INFORMATION PROVIDED:
-- -- --

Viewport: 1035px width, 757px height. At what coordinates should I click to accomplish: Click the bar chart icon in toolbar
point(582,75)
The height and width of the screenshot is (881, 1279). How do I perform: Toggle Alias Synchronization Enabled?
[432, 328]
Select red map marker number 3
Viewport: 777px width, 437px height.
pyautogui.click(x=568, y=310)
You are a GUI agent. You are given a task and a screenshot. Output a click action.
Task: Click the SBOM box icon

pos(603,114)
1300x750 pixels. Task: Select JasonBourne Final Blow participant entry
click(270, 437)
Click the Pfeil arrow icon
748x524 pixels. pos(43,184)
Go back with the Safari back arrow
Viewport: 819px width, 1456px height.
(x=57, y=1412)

-- -- --

TASK REQUIREMENTS: Take the entries above and transcribe them exactly.

WRITTEN RESPONSE:
Viewport: 1035px width, 757px height. At what coordinates should I click to accomplish: Click the bar chart icon in toolbar
point(582,75)
The height and width of the screenshot is (881, 1279). How do I perform: Toggle Alias Synchronization Enabled?
[432, 328]
Select red map marker number 3
Viewport: 777px width, 437px height.
pyautogui.click(x=568, y=310)
You are a GUI agent. You are given a task and a screenshot. Output a click action.
Task: Click the SBOM box icon

pos(603,114)
1300x750 pixels. Task: Select JasonBourne Final Blow participant entry
click(270, 437)
Click the Pfeil arrow icon
748x524 pixels. pos(43,184)
Go back with the Safari back arrow
Viewport: 819px width, 1456px height.
(x=57, y=1412)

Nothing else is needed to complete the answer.